Dopo il terremoto in Abruzzo ridisegnata la mappa del rischio sismico a Roma e nel Lazio

Rischio sismico nel Lazio (image by IlMessaggero.it)

Grazie alla collaborazione tra l’Assessorato all’Ambiente della Regione Lazio e l’ENEA è stata realizzata una nuova classificazione sismica del Lazio che sarà presto approvata dalla giunta di Marrazzo.

La vecchia mappa che vi avevamo già mostrato suddivideva il territorio regionale in quattro zone sismiche con rischio indicato da 1 a 4 in senso decrescente. Roma in particolare era interamente classificata a rischio 3 (medio-basso).

Con la nuova mappa invece la classificazione varia da 1 a 3 con le zone 2 e 3 suddivise in due subzone, rispettivamente zona 2A e 2B e zona 3A e 3B.

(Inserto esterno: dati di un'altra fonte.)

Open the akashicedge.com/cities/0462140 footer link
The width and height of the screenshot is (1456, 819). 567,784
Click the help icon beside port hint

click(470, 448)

Tale variazione ha comportato novità per l’inquadramento del rischio sismico nel territorio dell’Urbe, ora sostanzialmente differente tra i municipi che si trovano a ridosso dei Colli Albani e i rimanenti.

Per i municipi V, VI, VII, VIII, IX, X, XI e XII, più vicini ai castelli romani, il rischio sismico è stato infatti classificato 2B (medio) mentre per tutti gli altri la classificazione è 3A (medio/basso) vista la maggiore vicinanza al territorio di Fiumicino e dintorni classificato 3B (basso).

Comunque sia prima che vengano generati inutili allarmismi va precisato che Roma non è zona sismica e pertanto è da escludere un terremoto sul proprio territorio.

In pratica le scosse sismiche possono essere avvertite solo di riflesso da zone sismogenetiche vicine come i Colli Albani o lontane come quelle appenniniche.